---------- Supplied data
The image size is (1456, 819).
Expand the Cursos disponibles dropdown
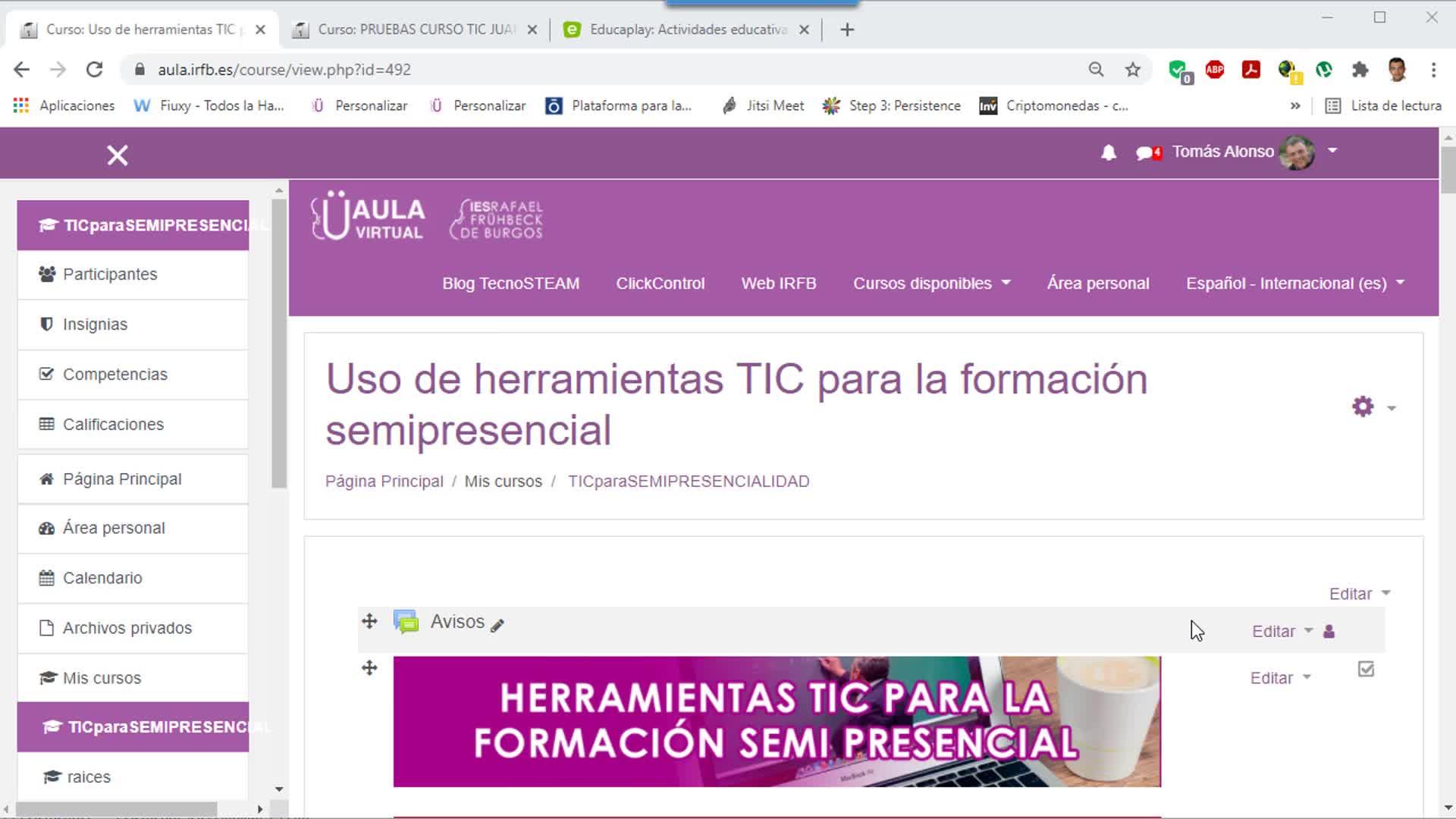tap(931, 284)
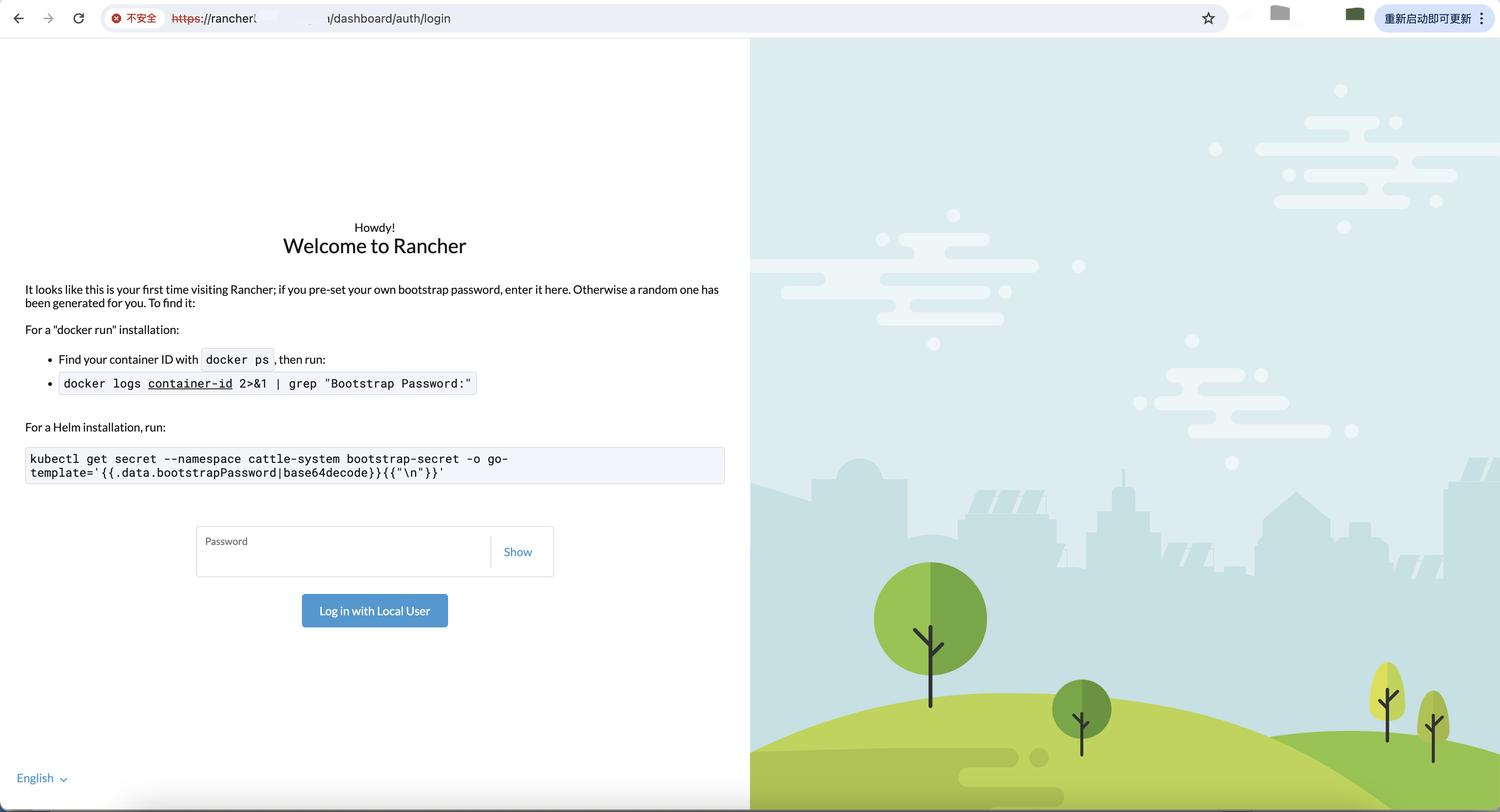Click the Welcome to Rancher heading
The height and width of the screenshot is (812, 1500).
point(374,246)
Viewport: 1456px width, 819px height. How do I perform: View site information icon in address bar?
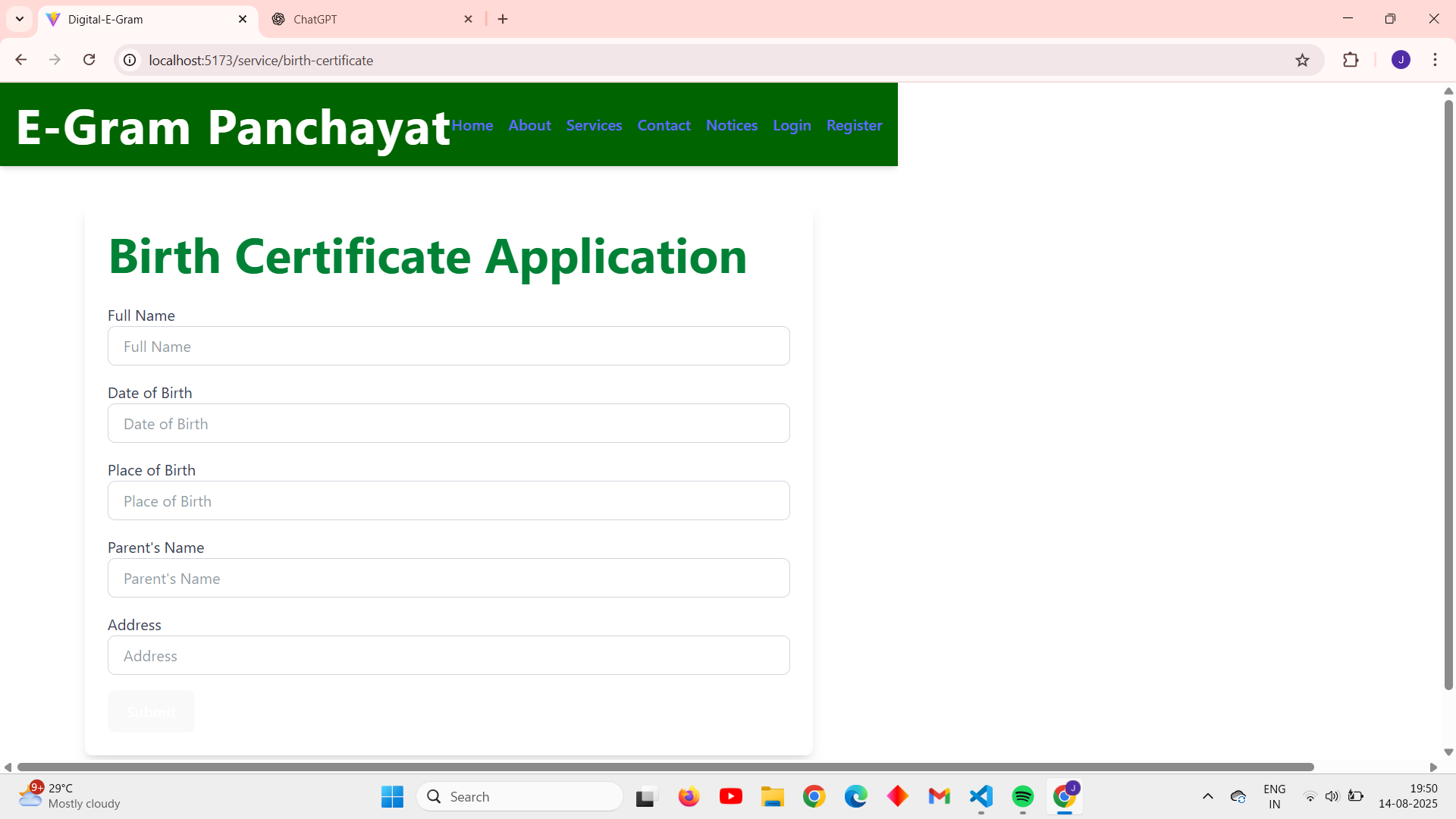pos(130,60)
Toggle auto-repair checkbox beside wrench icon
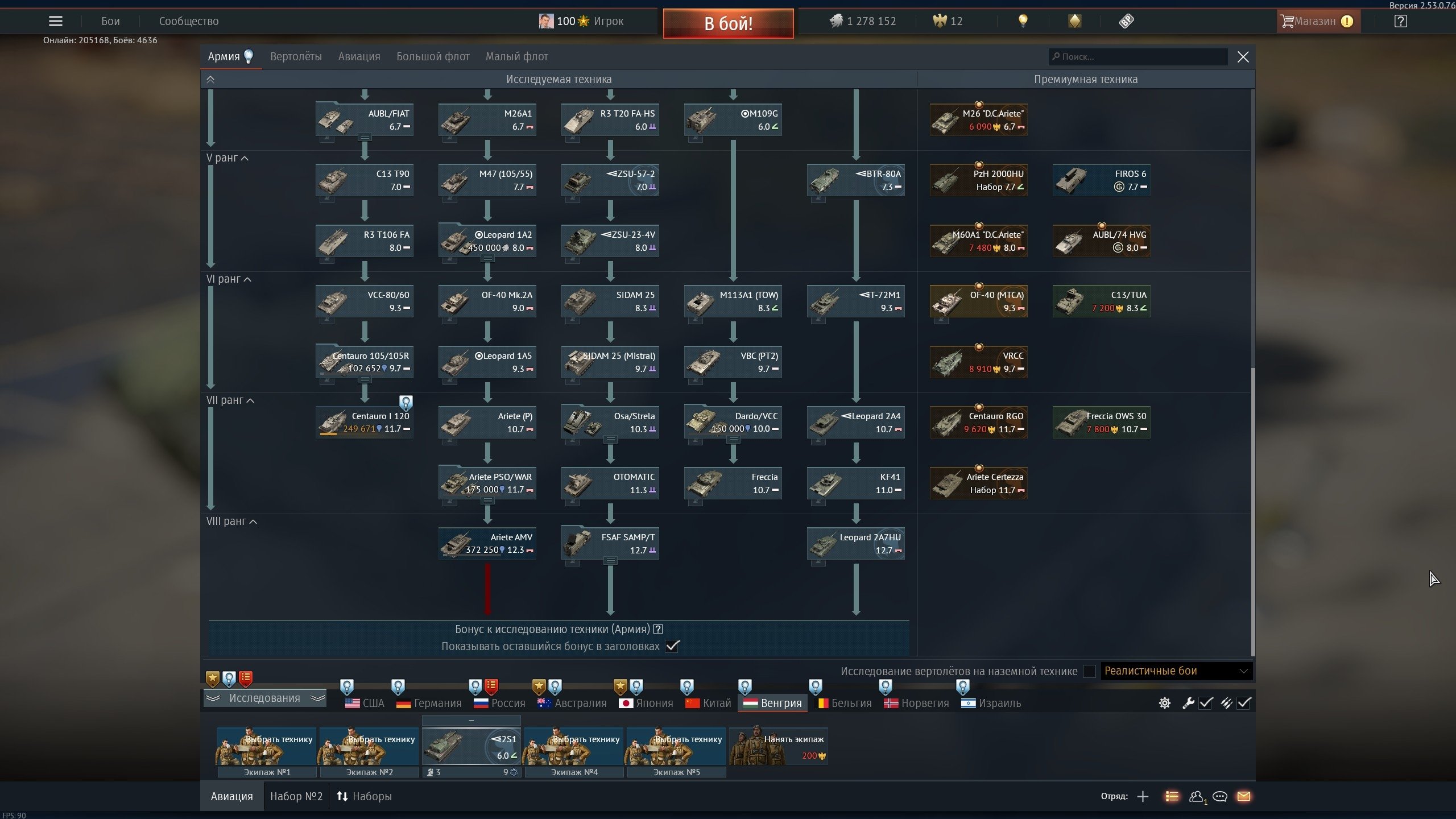Screen dimensions: 1456x819 1205,703
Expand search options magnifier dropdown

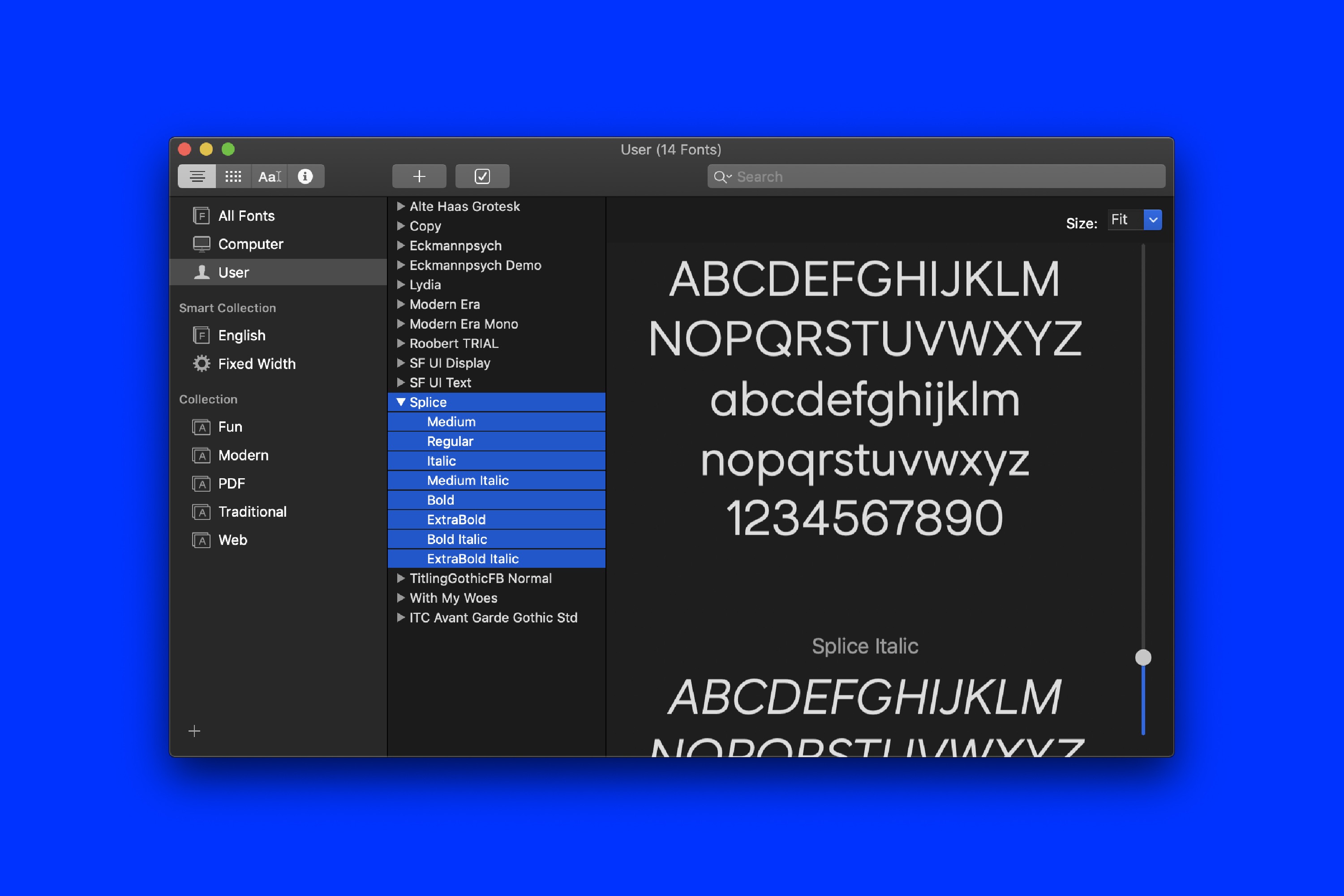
--------------------
Please write out exactly the lines from the one containing "Toggle auto-repair checkbox" through the last line of the records above, and leave out any pictures.

Toggle auto-repair checkbox beside wrench icon
Screen dimensions: 1456x819 1205,703
Expand search options magnifier dropdown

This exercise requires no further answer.